Work to complete:
Convert the lines of the listing below, beginning with the line containing "At what (x,y)" and continuing through the line containing "Looking at the", into a JSON list of strings with one string per line and no blank lines. Omit the pictures from the result.

Start of Records provided

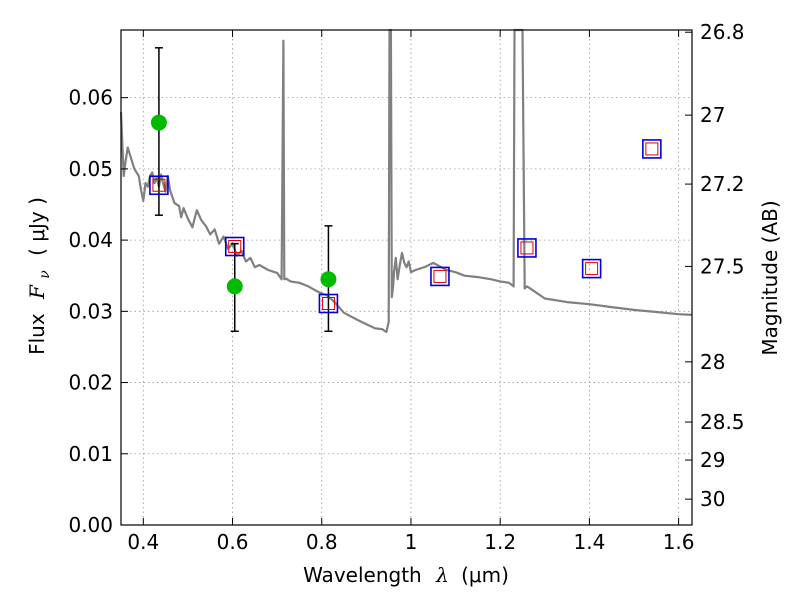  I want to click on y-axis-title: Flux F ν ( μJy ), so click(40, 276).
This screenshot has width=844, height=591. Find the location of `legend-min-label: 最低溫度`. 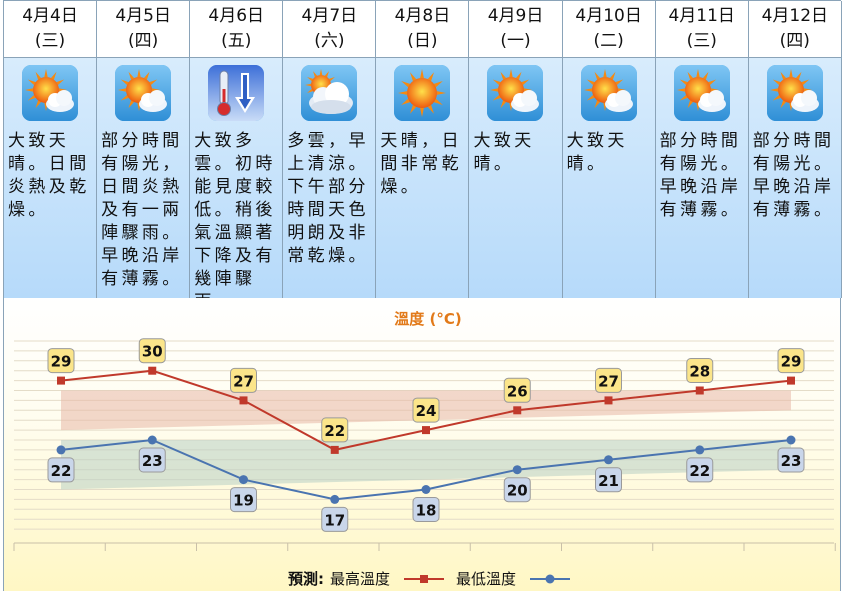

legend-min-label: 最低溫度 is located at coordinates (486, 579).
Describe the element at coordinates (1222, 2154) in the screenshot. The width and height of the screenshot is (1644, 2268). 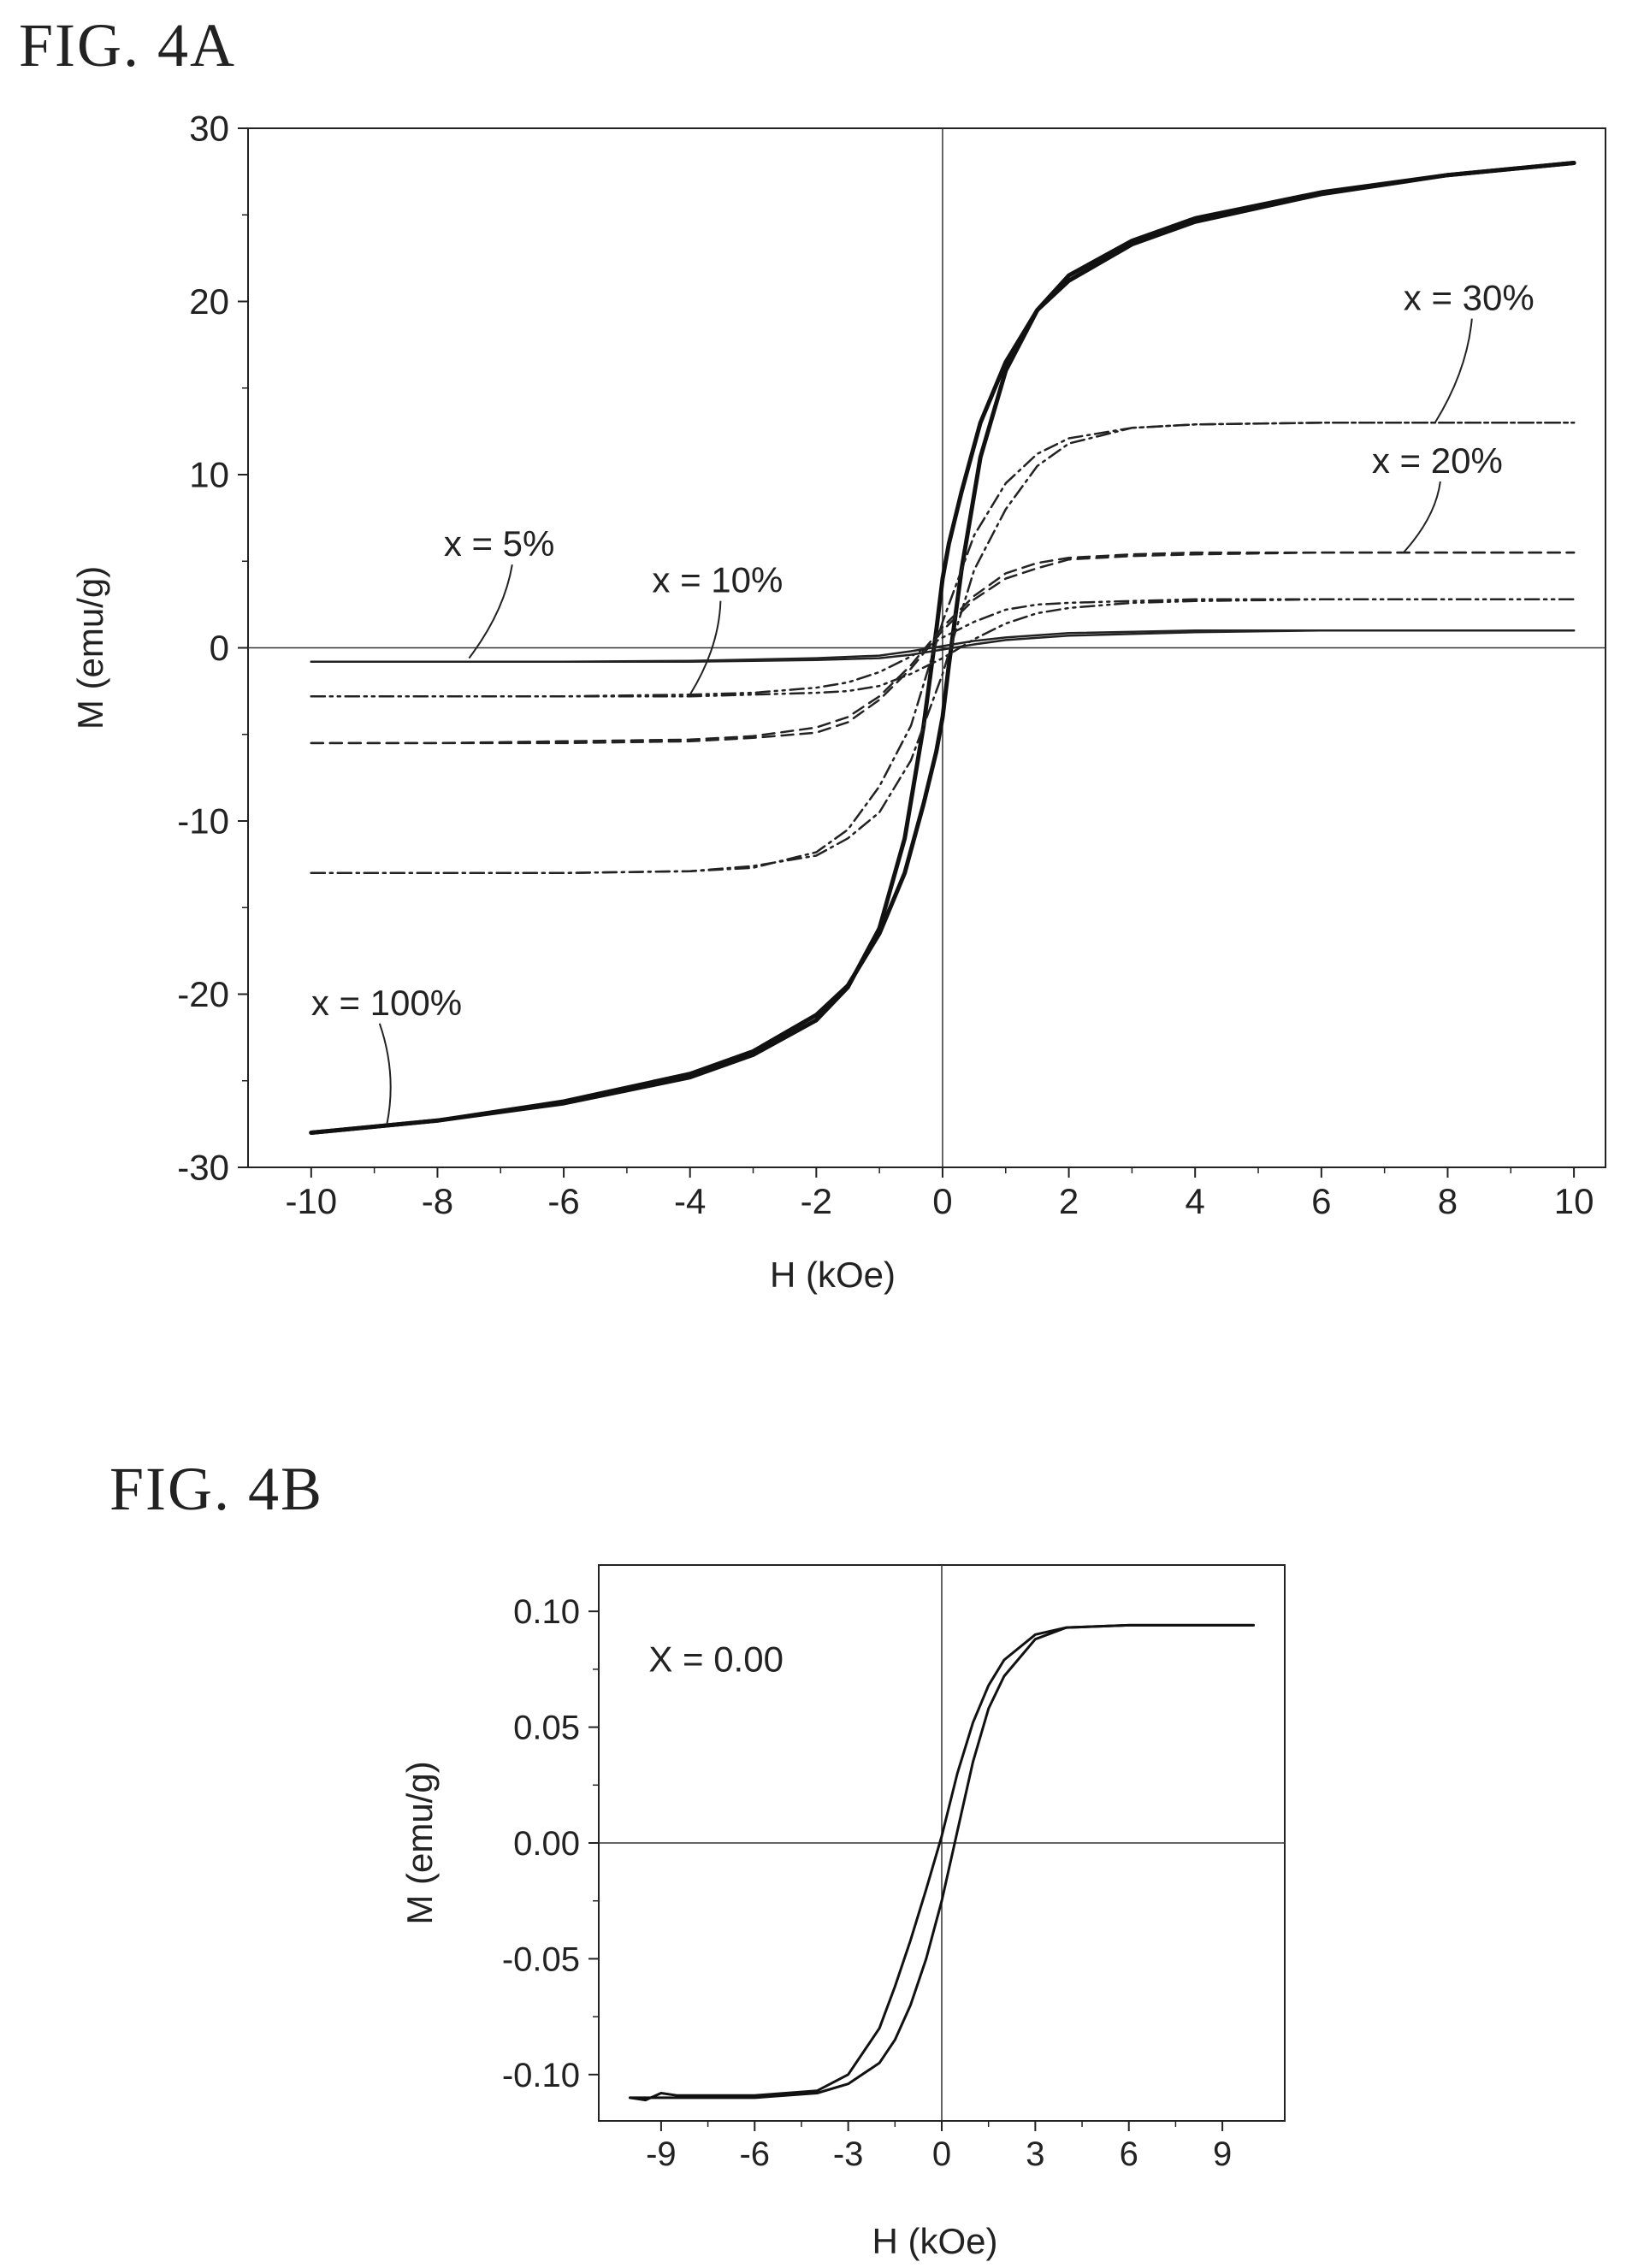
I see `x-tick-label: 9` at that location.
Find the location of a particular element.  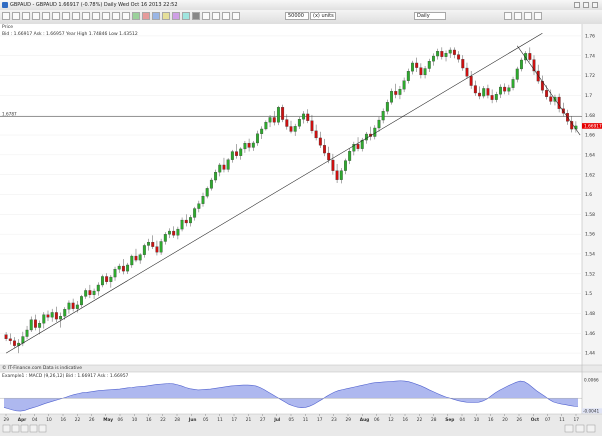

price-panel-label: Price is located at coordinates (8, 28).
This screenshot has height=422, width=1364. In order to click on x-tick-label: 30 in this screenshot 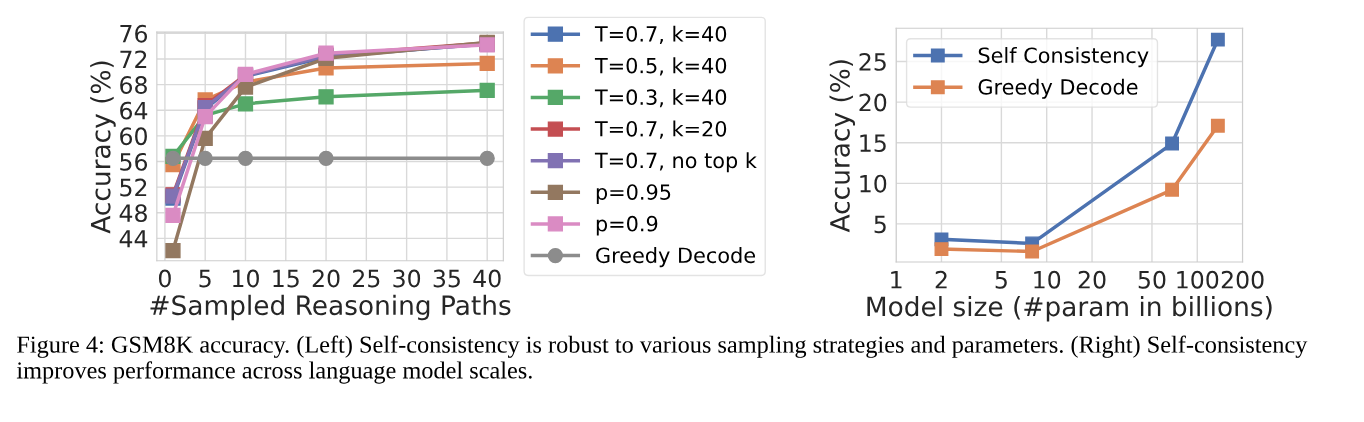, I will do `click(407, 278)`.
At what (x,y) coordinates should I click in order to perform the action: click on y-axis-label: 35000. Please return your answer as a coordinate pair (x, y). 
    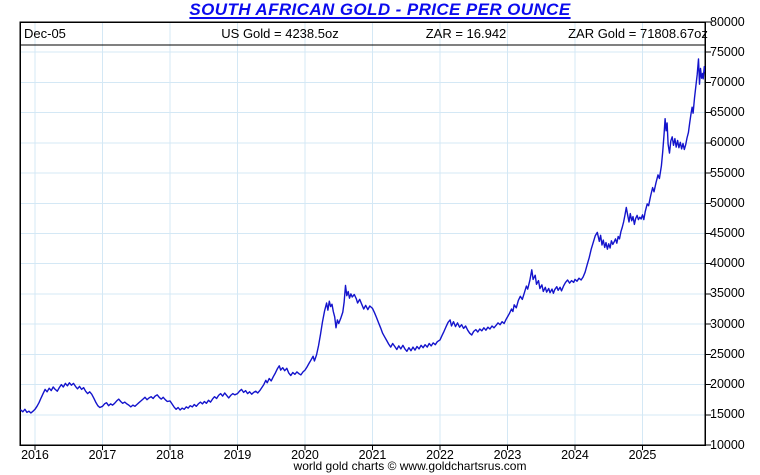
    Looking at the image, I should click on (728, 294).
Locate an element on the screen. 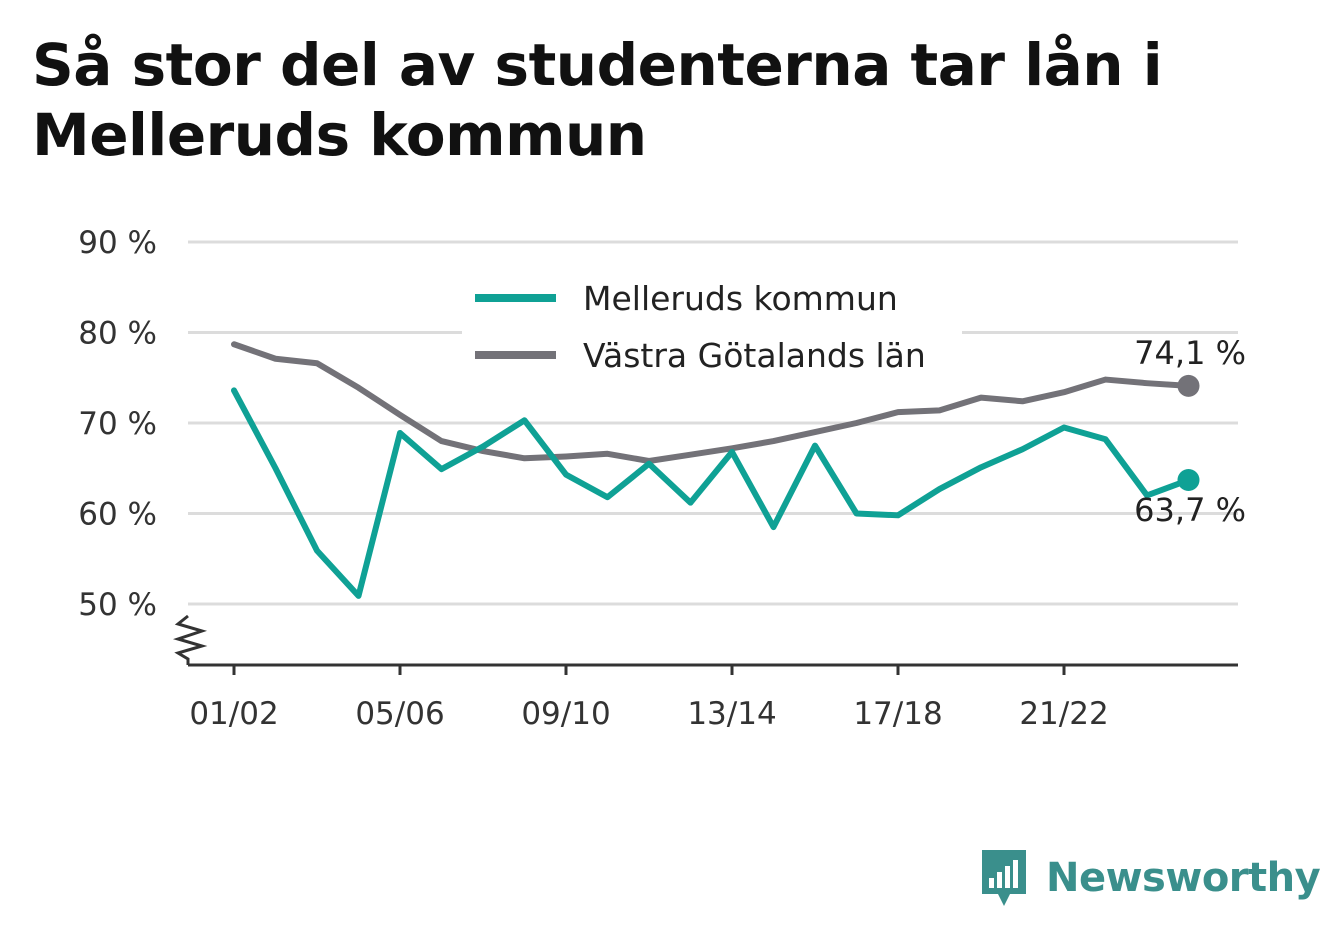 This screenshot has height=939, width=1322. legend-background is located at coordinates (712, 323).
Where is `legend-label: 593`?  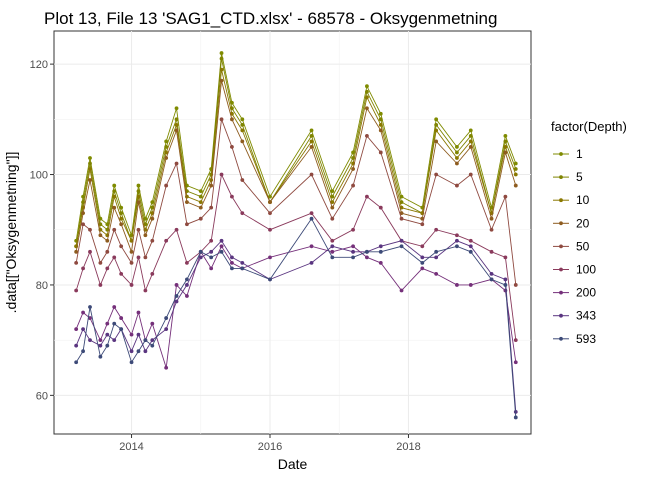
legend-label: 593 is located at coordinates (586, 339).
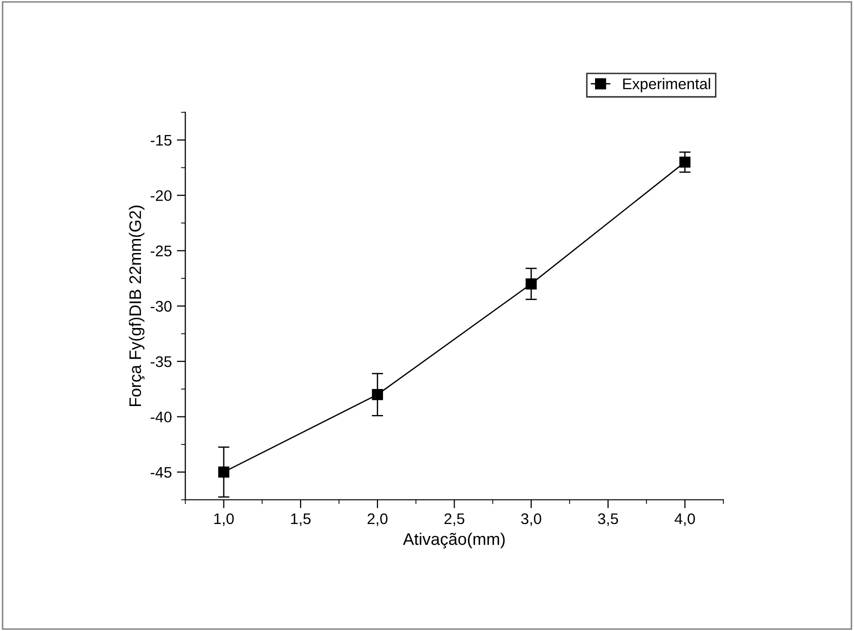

End of Records provided

Task response:
[
  "At what (x,y) coordinates should I click in order to perform the action: click on y-axis-label: 35000. Please return your answer as a coordinate pair (x, y). ",
  "    Looking at the image, I should click on (728, 294)."
]